Prediction of Sustained Virological Response to Telaprevir/Simeprevir-Based Triple Therapy in Patients with Genotype 1 Hepatitis C Virus Using Super-Early Viral Response within 2 WeeksYoshinori Ozono1, Yuka Takaishi1, Mai Tsuchimochi2, Kenichi Nakamura1, Hiroo Abe1, Tadashi Miike1, Kazunori Kusumoto3, Hisayoshi Iwakiri1, Mitsue Sueta5, Yoshihiro Tahara1, Shojiro Yamamoto1, Satoru Hasuike1, Kenji Nagata2* and Kazuya Shimoda1,2,4
- Corresponding Author:
- Kenji Nagata
Department of Liver disease
University of Miyazaki Hospital
5200 Kihara, Kiyotake, Miyazaki 889-1601, Japan
Tel: +81 985 85 9121
E-mail: [email protected]
Received Date: June 25, 2017; Accepted Date: July 04, 2017; Published Date: July 06, 2017
Citation: Ozono Y, Takaishi Y, Tsuchimochi M, Nakamura K, Abe H, et al. (2017) Prediction of Sustained Virological Response to Telaprevir/Simeprevir-Based Triple Therapy in Patients with Genotype 1 Hepatitis C Virus Using Super-Early Viral Response within 2 Weeks. J Liver 6:217. doi:10.4172/2167-0889.1000217
Copyright: © 2017 Ozono Y, et al. This is an open-access article distributed under the terms of the Creative Commons Attribution License, which permits unrestricted use, distribution, and reproduction in any medium, provided the original author and source are credited.

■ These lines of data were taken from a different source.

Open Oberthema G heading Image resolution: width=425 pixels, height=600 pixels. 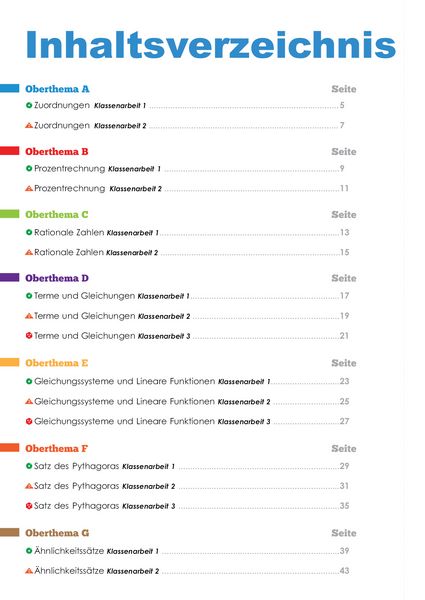tap(57, 533)
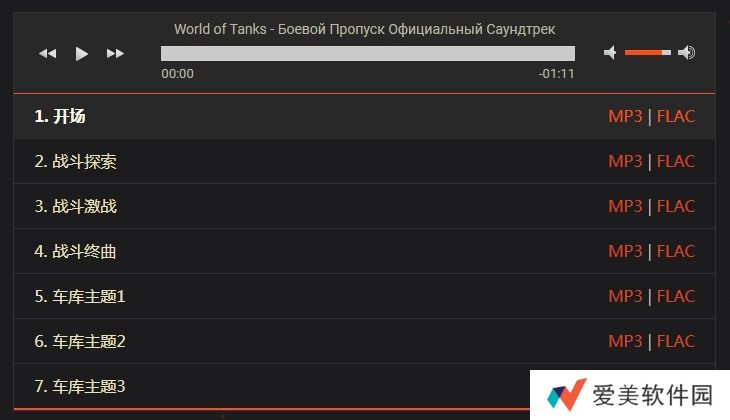Set max volume via right speaker icon
The width and height of the screenshot is (730, 420).
[x=686, y=52]
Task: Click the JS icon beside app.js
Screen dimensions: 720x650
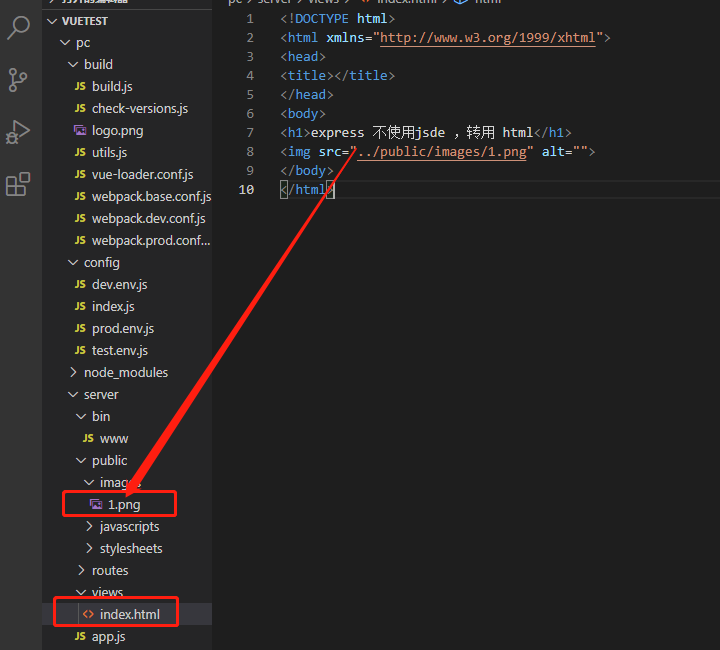Action: 81,636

Objective: Rapid virological response (RVR), defined as undetectable serum hepatitis C virus (HCV) RNA at week 4, is a useful predictor of sustained virological response (SVR) to peginterferon (PEG-IFN) plus ribavirin (RBV) therapy and protease inhibitor (telaprevir (TVR)/simeprevir (SMV)) based triple therapy for patients infected with genotype 1 HCV. The aim of this study was to predict SVR using viral response within 2 weeks of therapy initiation.
Methods: Fifty-two HCV genotype 1b patients with high viral loads treated with protease inhibitor (TVR/SMV)- based triple therapy were analysed. Thirty-seven patients were treated with TVR-based triple therapy and 15 with SMV-based triple therapy. HCV RNA levels were measured at the following points: the day of therapy initiation, at days 1 and 3, and at weeks 1 and 2.
Results: SVR was achieved in 87% (45/52) of patients. There was no difference in SVR rate between the TVRbased triple therapy group (92%) and the SMV-based triple therapy group (73%) (P=0.1726). Univariate analysis of contributors to SVR showed a significant effect of liver fibrosis, platelet count, aspartate transaminase, α-fetoprotein in terms of pre-treatment factors, and HCV RNA load at week 2, reduction of HCV RNA at day 1 and week 2, RVR, and PEG-IFN adherence in terms of on-treatment factors. By multivariate analysis, platelet count and HCV RNA load at week 2 were independently associated with high SVR rate.
Conclusion: HCV RNA level at week 2 was the most useful predictor of SVR after TVR/SMV-based triple therapy in patients with genotype 1 HCV.